- _Activity_: Reproduce, exactly, the lines of the material below from the line containing "Flag this review with the flag icon" through the line containing "You are a computer-use agent. The image size is (570, 417).", with both end lines included and nothing else.

- _Data provided_:
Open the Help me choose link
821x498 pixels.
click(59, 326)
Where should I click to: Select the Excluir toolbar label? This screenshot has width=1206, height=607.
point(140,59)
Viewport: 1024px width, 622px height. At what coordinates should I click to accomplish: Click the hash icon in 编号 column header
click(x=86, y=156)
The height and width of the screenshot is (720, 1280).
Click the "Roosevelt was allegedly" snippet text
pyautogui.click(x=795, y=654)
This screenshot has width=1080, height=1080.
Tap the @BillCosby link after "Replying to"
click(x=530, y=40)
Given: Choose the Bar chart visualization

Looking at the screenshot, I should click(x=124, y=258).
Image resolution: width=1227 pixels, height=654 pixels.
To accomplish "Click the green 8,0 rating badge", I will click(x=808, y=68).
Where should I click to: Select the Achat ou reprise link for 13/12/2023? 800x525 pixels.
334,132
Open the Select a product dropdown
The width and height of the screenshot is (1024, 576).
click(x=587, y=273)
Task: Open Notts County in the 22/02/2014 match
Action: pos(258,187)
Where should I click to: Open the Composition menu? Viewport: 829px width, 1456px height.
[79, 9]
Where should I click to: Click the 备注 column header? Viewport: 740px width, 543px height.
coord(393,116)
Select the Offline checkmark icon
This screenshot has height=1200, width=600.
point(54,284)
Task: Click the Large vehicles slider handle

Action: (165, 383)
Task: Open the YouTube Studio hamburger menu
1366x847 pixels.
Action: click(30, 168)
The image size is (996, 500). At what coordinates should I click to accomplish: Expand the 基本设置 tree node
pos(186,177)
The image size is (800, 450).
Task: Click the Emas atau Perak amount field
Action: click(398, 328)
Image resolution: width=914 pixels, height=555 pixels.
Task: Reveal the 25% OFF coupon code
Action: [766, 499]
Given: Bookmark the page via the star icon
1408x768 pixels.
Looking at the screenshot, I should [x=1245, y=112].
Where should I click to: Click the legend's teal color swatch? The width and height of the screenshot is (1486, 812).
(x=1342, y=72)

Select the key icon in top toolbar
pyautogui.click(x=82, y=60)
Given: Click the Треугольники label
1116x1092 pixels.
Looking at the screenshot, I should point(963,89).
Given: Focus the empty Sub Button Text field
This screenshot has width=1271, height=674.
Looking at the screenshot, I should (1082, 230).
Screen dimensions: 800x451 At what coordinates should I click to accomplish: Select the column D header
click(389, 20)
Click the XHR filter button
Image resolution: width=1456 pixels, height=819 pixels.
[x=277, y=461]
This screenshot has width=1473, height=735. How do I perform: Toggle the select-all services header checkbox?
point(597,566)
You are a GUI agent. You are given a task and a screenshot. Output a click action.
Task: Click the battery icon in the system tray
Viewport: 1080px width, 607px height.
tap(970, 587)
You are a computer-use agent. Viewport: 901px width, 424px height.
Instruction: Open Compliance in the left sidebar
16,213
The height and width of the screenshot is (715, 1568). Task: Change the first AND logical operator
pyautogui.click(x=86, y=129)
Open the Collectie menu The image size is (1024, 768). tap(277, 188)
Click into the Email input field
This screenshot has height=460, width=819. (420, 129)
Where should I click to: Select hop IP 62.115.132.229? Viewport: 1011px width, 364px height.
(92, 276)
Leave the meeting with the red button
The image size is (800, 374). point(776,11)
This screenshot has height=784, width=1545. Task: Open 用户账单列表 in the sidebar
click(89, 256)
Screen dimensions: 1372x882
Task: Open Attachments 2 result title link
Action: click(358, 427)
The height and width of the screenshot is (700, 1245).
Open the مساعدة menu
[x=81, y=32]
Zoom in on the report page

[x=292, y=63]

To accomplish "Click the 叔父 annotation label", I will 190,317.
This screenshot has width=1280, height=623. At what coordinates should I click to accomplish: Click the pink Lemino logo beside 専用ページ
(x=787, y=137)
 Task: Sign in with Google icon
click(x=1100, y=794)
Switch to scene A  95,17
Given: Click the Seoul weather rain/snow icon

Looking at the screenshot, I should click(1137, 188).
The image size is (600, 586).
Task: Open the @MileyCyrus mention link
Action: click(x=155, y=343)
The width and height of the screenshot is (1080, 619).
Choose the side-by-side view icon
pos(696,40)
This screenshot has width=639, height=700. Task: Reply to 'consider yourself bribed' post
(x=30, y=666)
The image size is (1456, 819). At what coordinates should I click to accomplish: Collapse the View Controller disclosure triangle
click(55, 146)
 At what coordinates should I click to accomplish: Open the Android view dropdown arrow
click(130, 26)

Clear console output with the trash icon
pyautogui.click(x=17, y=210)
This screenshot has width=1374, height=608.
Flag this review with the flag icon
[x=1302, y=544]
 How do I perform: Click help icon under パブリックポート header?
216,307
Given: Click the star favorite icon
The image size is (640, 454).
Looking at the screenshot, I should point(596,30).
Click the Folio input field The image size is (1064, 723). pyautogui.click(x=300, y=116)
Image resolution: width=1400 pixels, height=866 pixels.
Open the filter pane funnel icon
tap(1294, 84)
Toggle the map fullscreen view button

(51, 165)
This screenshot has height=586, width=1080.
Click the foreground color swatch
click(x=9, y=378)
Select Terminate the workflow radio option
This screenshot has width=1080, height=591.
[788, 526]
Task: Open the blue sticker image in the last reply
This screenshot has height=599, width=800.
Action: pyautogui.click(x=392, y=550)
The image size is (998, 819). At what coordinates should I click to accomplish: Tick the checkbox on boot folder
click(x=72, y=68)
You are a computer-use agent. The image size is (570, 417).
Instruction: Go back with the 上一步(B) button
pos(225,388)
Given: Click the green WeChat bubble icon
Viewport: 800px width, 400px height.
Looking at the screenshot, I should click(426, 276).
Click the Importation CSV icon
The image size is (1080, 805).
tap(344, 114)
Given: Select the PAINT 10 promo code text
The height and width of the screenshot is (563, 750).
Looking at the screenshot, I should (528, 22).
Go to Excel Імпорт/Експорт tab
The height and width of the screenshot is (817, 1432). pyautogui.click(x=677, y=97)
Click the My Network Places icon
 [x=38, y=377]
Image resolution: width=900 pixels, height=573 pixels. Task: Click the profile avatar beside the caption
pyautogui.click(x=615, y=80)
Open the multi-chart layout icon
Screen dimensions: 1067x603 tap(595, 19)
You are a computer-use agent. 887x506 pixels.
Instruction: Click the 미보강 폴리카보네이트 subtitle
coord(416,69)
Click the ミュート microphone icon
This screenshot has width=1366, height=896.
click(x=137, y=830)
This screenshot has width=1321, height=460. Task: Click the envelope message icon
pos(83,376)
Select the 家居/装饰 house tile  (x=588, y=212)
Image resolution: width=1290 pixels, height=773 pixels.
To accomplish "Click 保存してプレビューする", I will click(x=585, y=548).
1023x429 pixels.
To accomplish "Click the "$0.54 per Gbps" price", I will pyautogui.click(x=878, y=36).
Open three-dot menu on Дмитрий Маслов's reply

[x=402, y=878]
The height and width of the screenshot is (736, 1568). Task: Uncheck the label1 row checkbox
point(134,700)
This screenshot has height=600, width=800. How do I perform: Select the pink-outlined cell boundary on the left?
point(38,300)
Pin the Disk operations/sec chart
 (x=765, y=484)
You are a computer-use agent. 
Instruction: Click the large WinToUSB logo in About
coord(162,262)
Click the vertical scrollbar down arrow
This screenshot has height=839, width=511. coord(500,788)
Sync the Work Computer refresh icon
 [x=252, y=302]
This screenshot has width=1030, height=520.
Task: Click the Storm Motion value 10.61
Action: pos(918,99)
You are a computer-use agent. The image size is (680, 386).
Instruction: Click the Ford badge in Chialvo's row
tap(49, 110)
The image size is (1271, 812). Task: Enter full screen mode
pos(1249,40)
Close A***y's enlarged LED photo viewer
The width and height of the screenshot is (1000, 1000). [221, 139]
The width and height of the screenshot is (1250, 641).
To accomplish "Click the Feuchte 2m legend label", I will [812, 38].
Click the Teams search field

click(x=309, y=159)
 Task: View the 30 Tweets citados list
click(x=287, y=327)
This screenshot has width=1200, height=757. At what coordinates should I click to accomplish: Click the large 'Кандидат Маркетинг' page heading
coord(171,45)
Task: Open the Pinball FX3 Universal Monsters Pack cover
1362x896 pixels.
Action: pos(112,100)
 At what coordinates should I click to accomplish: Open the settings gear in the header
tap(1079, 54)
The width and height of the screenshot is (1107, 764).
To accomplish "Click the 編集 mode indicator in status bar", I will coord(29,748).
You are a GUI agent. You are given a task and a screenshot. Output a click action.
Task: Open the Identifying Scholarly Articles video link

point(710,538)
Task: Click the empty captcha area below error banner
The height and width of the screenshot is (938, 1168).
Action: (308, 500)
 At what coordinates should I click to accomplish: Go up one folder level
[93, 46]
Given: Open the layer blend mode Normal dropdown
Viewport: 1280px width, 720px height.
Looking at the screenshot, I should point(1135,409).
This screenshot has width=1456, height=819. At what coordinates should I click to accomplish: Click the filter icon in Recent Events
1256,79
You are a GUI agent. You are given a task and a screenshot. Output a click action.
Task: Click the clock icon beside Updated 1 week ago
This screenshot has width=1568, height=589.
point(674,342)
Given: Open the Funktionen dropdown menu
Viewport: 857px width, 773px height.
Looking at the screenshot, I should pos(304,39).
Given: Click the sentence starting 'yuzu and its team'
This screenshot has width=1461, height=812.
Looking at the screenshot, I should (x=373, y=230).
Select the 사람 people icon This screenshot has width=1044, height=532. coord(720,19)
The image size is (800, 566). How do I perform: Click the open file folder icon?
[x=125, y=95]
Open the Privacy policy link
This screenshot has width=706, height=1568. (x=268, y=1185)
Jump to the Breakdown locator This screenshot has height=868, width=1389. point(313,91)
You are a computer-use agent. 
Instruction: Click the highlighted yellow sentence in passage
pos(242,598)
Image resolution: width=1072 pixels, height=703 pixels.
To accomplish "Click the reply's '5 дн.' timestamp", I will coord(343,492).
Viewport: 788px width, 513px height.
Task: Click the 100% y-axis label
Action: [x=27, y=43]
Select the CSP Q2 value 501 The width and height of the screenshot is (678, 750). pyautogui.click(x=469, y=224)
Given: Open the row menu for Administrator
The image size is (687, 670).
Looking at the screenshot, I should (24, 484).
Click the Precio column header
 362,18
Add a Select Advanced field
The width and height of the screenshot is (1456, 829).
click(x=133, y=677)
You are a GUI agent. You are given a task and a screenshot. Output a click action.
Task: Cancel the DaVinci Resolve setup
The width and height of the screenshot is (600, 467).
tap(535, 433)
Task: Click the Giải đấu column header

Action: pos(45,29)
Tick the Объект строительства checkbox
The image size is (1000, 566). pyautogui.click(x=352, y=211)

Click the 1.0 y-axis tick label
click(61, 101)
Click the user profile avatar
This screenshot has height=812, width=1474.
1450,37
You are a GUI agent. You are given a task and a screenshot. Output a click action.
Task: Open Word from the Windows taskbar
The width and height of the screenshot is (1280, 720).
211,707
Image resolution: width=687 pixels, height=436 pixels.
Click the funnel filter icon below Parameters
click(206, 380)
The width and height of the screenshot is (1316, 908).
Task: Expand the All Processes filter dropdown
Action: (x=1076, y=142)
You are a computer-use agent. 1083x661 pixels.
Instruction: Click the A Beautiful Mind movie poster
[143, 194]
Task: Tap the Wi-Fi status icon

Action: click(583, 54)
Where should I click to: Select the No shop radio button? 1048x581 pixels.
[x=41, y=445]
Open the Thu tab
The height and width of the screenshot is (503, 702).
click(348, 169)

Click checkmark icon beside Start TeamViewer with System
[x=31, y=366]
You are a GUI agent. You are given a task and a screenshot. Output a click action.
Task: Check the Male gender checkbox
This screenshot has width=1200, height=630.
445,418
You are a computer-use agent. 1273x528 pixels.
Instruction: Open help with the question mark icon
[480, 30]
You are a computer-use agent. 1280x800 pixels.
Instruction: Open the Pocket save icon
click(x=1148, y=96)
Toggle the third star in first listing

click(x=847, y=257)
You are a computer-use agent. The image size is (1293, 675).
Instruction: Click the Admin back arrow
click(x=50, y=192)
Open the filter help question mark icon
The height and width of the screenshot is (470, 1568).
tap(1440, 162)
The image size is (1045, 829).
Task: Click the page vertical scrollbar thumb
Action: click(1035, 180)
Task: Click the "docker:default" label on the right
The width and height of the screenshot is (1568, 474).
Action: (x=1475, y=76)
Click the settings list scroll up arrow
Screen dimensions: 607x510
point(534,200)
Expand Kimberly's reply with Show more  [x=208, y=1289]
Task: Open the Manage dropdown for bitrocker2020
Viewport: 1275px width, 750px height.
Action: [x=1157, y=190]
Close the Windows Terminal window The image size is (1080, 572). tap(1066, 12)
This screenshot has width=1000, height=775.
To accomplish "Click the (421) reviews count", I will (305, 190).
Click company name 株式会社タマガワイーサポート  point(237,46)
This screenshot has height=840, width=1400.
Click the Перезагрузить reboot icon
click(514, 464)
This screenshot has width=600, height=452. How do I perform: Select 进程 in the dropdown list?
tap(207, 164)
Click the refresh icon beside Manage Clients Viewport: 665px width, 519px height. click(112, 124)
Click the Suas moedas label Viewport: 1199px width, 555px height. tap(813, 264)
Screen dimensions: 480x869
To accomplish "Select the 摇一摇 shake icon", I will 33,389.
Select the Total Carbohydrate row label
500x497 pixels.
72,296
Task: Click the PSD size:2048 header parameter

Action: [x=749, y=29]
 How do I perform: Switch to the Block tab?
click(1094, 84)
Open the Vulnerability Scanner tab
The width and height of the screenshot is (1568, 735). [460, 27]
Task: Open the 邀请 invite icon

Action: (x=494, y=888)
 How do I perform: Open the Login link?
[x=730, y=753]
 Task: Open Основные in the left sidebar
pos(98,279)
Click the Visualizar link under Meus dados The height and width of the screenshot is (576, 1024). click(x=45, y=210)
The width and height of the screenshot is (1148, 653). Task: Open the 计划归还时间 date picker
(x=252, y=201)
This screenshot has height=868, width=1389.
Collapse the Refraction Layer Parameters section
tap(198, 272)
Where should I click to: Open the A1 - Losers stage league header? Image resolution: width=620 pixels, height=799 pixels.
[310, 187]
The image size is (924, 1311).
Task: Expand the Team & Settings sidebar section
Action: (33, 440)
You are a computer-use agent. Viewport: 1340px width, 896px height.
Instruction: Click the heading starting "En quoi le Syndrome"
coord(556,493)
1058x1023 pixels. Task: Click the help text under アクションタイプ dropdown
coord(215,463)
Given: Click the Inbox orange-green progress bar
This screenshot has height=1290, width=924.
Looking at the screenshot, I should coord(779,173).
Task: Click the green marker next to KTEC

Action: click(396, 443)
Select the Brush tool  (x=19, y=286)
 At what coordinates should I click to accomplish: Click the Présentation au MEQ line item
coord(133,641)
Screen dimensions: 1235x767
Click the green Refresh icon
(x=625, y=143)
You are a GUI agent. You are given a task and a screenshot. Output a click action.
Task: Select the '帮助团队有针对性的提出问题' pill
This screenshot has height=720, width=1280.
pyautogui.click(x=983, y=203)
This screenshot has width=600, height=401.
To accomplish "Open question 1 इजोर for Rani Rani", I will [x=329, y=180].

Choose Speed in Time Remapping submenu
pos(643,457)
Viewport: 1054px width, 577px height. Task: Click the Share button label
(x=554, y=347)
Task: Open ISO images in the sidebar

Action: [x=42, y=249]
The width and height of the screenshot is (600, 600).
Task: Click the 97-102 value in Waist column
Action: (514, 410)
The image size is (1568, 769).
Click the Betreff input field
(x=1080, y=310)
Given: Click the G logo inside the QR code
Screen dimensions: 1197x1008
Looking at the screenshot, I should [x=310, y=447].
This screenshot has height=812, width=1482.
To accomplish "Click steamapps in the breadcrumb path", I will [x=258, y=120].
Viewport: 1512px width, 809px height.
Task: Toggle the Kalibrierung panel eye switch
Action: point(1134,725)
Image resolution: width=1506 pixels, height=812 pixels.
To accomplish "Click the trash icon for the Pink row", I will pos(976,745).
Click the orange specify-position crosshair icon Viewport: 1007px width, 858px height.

- _Result of this task_:
Flag this review with the flag icon
[x=1302, y=544]
 How do I perform: Click help icon under パブリックポート header?
216,307
Given: Click the star favorite icon
The image size is (640, 454).
Looking at the screenshot, I should point(596,30).
Click the Folio input field The image size is (1064, 723). pyautogui.click(x=300, y=116)
Image resolution: width=1400 pixels, height=866 pixels.
Open the filter pane funnel icon
tap(1294, 84)
Toggle the map fullscreen view button

(51, 165)
This screenshot has height=586, width=1080.
Click the foreground color swatch
click(x=9, y=378)
Select Terminate the workflow radio option
This screenshot has width=1080, height=591.
[788, 526]
Task: Open the blue sticker image in the last reply
This screenshot has height=599, width=800.
Action: pyautogui.click(x=392, y=550)
The image size is (998, 819). At what coordinates should I click to accomplish: Tick the checkbox on boot folder
click(x=72, y=68)
You are a computer-use agent. The image size is (570, 417).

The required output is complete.